Task item: Everything from the line holding "Image resolution: width=868 pixels, height=399" through the last line below is needed; please reproduce those lines exactly, adding nothing.

Provided information:
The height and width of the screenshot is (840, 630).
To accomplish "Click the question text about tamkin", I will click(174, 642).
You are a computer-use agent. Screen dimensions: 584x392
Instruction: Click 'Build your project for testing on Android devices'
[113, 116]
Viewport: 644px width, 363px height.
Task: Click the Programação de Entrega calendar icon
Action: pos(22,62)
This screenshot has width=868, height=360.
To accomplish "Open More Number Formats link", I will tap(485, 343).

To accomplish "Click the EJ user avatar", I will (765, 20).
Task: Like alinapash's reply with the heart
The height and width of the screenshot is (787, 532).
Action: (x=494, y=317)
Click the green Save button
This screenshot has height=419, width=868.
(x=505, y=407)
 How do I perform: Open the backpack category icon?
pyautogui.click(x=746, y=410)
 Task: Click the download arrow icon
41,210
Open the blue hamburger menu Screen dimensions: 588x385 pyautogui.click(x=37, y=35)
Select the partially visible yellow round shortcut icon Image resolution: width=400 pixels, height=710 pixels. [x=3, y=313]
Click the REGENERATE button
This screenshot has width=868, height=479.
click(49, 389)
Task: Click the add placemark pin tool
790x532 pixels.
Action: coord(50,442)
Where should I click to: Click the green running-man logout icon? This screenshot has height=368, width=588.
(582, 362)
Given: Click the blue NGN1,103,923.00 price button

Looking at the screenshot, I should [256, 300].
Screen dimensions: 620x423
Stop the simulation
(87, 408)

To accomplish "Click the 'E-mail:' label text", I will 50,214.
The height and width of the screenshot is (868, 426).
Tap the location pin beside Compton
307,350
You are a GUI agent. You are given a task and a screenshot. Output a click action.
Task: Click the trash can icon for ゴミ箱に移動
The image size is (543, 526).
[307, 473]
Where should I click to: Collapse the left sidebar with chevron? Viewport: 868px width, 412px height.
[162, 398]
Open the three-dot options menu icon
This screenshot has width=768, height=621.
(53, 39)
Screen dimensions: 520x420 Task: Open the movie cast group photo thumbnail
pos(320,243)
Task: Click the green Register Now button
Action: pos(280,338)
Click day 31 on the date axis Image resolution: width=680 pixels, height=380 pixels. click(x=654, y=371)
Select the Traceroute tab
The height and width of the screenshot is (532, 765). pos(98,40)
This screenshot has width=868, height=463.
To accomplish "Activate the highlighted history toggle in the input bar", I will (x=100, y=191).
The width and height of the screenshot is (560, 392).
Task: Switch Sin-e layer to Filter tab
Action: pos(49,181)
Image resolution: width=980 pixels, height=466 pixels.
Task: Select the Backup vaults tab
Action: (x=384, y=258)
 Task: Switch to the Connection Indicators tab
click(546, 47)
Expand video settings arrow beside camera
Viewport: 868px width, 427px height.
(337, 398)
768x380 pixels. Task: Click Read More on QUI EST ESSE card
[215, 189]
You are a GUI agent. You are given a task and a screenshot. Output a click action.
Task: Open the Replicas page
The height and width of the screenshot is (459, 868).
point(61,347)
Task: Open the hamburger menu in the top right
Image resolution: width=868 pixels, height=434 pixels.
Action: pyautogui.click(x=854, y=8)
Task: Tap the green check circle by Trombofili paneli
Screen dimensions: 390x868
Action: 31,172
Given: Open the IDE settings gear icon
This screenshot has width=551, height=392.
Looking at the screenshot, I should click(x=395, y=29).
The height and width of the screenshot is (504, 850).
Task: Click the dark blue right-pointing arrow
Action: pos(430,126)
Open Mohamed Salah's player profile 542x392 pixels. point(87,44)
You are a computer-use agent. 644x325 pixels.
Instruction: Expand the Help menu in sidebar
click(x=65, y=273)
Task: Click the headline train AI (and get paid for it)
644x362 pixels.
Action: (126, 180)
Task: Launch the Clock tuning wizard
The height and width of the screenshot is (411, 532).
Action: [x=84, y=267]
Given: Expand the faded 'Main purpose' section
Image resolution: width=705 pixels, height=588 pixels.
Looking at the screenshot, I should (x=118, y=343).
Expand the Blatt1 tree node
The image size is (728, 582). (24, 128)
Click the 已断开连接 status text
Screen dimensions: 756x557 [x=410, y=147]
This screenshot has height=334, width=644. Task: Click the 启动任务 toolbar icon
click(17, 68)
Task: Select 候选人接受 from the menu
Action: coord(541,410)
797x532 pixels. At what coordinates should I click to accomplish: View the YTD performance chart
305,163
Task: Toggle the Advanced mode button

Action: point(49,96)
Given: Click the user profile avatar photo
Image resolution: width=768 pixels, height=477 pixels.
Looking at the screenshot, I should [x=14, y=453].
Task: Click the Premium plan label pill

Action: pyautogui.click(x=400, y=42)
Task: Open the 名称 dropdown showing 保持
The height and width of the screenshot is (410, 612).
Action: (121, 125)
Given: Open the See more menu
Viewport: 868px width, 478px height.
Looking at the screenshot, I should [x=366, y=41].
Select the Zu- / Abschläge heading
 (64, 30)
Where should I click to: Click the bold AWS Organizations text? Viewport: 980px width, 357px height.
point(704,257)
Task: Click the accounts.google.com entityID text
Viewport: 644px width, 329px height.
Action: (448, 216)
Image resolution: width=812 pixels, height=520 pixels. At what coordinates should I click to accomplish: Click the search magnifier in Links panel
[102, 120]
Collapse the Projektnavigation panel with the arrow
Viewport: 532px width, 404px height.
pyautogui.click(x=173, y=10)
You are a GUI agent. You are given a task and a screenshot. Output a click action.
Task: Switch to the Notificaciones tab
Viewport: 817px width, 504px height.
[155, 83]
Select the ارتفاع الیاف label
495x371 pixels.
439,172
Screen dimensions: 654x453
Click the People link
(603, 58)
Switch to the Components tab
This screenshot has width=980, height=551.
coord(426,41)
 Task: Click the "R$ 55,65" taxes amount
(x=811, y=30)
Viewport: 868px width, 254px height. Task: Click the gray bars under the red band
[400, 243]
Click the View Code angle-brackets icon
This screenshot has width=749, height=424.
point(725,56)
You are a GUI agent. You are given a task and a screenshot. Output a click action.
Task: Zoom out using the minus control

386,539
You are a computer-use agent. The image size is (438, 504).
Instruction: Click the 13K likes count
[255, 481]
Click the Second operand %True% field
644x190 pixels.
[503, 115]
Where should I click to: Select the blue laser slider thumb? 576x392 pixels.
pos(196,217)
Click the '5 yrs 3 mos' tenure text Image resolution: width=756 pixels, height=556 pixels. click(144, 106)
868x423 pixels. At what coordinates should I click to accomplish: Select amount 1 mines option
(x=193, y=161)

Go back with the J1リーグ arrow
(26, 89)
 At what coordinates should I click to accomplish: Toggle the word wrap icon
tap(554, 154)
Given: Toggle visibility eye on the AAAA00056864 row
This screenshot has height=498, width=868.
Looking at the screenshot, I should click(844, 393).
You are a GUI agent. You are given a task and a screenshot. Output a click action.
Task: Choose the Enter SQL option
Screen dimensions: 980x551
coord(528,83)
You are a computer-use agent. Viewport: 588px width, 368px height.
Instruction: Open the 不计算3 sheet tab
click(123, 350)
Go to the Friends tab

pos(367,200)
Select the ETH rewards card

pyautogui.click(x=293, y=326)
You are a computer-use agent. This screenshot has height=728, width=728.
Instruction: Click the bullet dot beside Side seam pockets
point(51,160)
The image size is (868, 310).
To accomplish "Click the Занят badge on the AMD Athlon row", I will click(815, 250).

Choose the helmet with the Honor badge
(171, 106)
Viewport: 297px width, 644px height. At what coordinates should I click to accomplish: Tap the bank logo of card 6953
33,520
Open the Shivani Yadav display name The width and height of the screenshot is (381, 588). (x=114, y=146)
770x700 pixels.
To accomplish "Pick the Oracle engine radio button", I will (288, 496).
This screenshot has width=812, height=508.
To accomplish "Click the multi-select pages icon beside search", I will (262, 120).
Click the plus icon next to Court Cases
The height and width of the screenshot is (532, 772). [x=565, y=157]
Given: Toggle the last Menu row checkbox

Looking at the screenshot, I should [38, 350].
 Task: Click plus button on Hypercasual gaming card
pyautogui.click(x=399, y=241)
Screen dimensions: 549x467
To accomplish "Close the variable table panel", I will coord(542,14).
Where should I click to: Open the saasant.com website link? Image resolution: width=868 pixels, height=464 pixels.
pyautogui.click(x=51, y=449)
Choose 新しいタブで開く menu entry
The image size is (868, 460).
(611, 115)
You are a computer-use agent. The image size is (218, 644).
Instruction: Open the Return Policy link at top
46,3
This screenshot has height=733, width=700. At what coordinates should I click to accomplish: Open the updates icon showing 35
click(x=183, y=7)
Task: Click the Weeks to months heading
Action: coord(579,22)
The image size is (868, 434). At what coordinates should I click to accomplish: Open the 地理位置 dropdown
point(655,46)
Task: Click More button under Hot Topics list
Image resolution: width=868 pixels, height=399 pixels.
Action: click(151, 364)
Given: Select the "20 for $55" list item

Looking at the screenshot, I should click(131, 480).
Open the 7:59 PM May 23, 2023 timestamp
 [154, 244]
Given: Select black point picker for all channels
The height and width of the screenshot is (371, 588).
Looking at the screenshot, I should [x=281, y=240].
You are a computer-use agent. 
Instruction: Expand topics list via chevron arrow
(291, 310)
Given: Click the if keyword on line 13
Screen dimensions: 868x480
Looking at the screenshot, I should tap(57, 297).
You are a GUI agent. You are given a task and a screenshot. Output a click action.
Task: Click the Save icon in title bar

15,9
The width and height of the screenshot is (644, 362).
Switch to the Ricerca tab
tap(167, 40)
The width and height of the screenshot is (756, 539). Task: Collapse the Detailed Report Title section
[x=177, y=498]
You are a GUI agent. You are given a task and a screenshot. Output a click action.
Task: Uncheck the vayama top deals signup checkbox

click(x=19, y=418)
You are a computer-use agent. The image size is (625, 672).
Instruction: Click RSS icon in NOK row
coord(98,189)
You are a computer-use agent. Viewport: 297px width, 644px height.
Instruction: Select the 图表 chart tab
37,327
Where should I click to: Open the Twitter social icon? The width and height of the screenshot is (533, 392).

Task solution:
Image resolution: width=868 pixels, height=399 pixels.
Action: click(151, 364)
Given: Select the "20 for $55" list item

Looking at the screenshot, I should click(131, 480).
Open the 7:59 PM May 23, 2023 timestamp
 [154, 244]
Given: Select black point picker for all channels
The height and width of the screenshot is (371, 588).
Looking at the screenshot, I should [x=281, y=240].
You are a computer-use agent. 
Instruction: Expand topics list via chevron arrow
(291, 310)
Given: Click the if keyword on line 13
Screen dimensions: 868x480
Looking at the screenshot, I should tap(57, 297).
You are a GUI agent. You are given a task and a screenshot. Output a click action.
Task: Click the Save icon in title bar

15,9
The width and height of the screenshot is (644, 362).
Switch to the Ricerca tab
tap(167, 40)
The width and height of the screenshot is (756, 539). Task: Collapse the Detailed Report Title section
[x=177, y=498]
You are a GUI agent. You are given a task and a screenshot. Output a click action.
Task: Uncheck the vayama top deals signup checkbox

click(x=19, y=418)
You are a computer-use agent. The image size is (625, 672).
Instruction: Click RSS icon in NOK row
coord(98,189)
You are a computer-use agent. Viewport: 297px width, 644px height.
Instruction: Select the 图表 chart tab
37,327
Where should I click to: Open the Twitter social icon? The width and height of the screenshot is (533, 392).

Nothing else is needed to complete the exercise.